Sie leben häufiger auf dem Land und sind meist älter – das sind die typischen Wähler der Alternative für Deutschland (AfD) bei der Bundestagswahl 2017. Das hat das Deutsche Institut für Wirtschaftsforschung (DIW) herausgefunden und in seinem neuesten Wochenbericht veröffentlicht. Es gebe aber regionale Unterschiede: „In Westdeutschland war die AfD in Wahlkreisen stark, in denen die Einkommen niedrig sind und viele Beschäftigte in der Industrie arbeiten“, erklärte das DIW am Mittwoch. „Im Osten in Wahlkreisen mit hohem Anteil an Älteren und mit hoher Dichte von Handwerksbetrieben.“
DIW-Präsident Marcel Fratzscher, Christian Franz und Alexander Kritikos haben die Wählersturkur untersucht. Dabei haben sie laut der Pressemitteilung das Wahlergebnis der AfD mit ökonomischen und soziodemografischen Faktoren der Wahlkreise verglichen. Eines der Ergebnisse: „Bestimmte Merkmale, zum Beispiel die Arbeitslosenquote oder der Anteil an nichtdeutschen Bürgerinnen und Bürgern im Wahlkreis, scheinen hierbei kaum eine Rolle zu spielen.“ Bestimmte ausgeprägte Muster seien dagegen in Westdeutschland anders als in Ostdeutschland.

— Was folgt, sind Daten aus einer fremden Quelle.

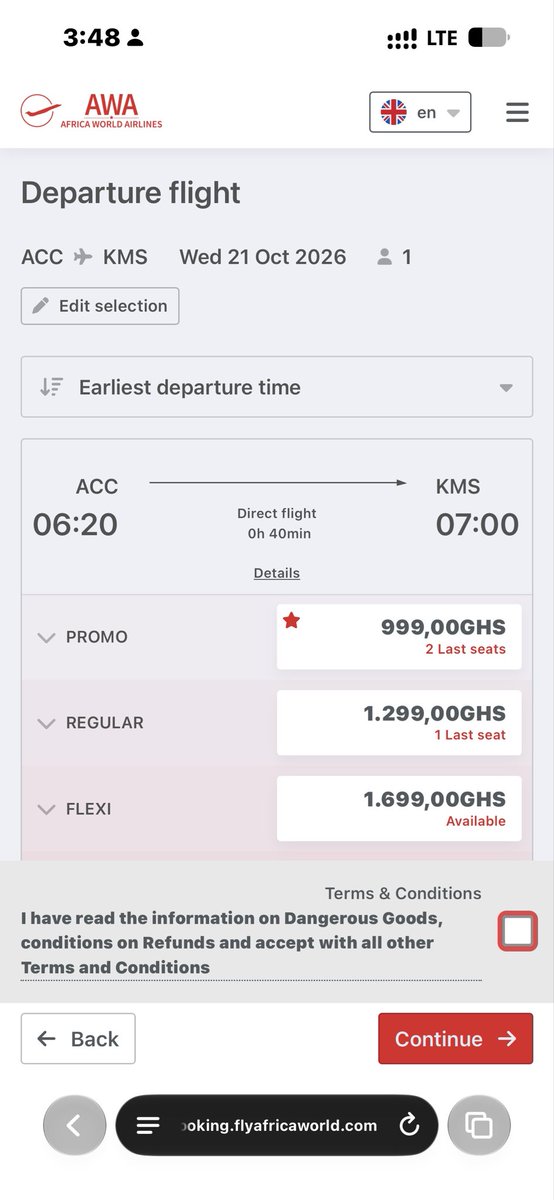The height and width of the screenshot is (1200, 554).
Task: Open the hamburger menu icon
Action: [x=517, y=112]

AfD-Erfolg in dünn besiedelten und überalterten Wahlkreisen
„Im Westen ist die AfD in Wahlkreisen stark, in denen das verfügbare Haushaltseinkommen unter dem Bundesdurchschnitt liegt und der Anteil an Beschäftigten im verarbeitenden Gewerbe überproportional hoch ist“, stellt DIW-Forscher Kritikos fest. „Im Osten schneidet die AfD in Regionen mit einem überdurchschnittlich hohen Anteil an Menschen über 60 Jahren sowie in Regionen mit einer hohen Dichte an Handwerksbetrieben gut ab.“ Er verweist darauf, dass Landstriche mit anteilig überproportional vielen Handwerksbetrieben tendenziell dünner besiedelt seien. Das Fazit: Die AfD habe 2017 besonders gute Ergebnisse in dünn besiedelten und überalterten Wahlkreisen erreicht.

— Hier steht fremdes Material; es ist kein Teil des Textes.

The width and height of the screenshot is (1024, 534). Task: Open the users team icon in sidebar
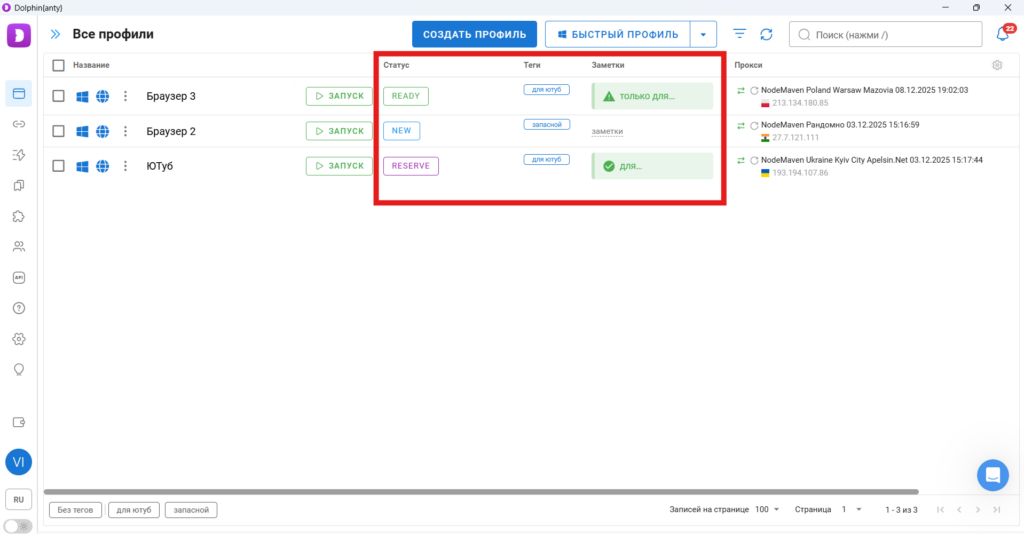(x=18, y=246)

Für Mitautor Franz zeigt sich:
„Die AfD ist eben nicht die Partei der Arbeitslosen, der Einkommensschwachen oder der Ostdeutschen, die Realität ist vielschichtiger.“
Er betont laut Pressemitteilung, dass sich die Untersuchung hat sich mit sozialen und ökonomischen Strukturen beschäftigt habe, nicht mit individuellen Wahlentscheidungen und den Motivationen.
Laut DIW-Angaben können die untersuchten Faktoren in einigen Wahlkreisen das AfD-Ergebnis nicht abbilden, so besonders in den in östlichen Grenzregionen in Sachsen und in Bayern. Die Autoren hätten deshalb das Ergebnis der NPD bei der Bundestagswahl 2013 herangezogen, um diese Ausreißer in den AfD-Zweitstimmenergebnissen abzubilden: „Tatsächlich besteht ein bedingt positiver Zusammenhang zwischen dem Zuspruch für die NPD vor vier Jahren und höheren Stimmanteilen für die AfD im Jahr 2017.“ Das habe sich besonders im Osten Deutschlands gezeigt.

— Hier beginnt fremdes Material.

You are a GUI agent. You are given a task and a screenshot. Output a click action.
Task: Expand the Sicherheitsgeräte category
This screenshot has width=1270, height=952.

Politik soll Regionen lebenswerter machen
Bestimmte Faktoren würden im Zusammenhang mit dem sinkenden Zuspruch für die etablierten Parteien und mehr für Stimmen für die AfD stehen, meint DIW-Präsident Fratzscher. Er zählt dazu „niedrige Einkommen, ein starkes Gewicht der Industrie – hier könnte auch die Angst vor Jobverlusten durch Automatisierung und Digitalisierung eine Rolle spielen –, und eine überalterte Bevölkerung in dünn besiedelten Regionen“.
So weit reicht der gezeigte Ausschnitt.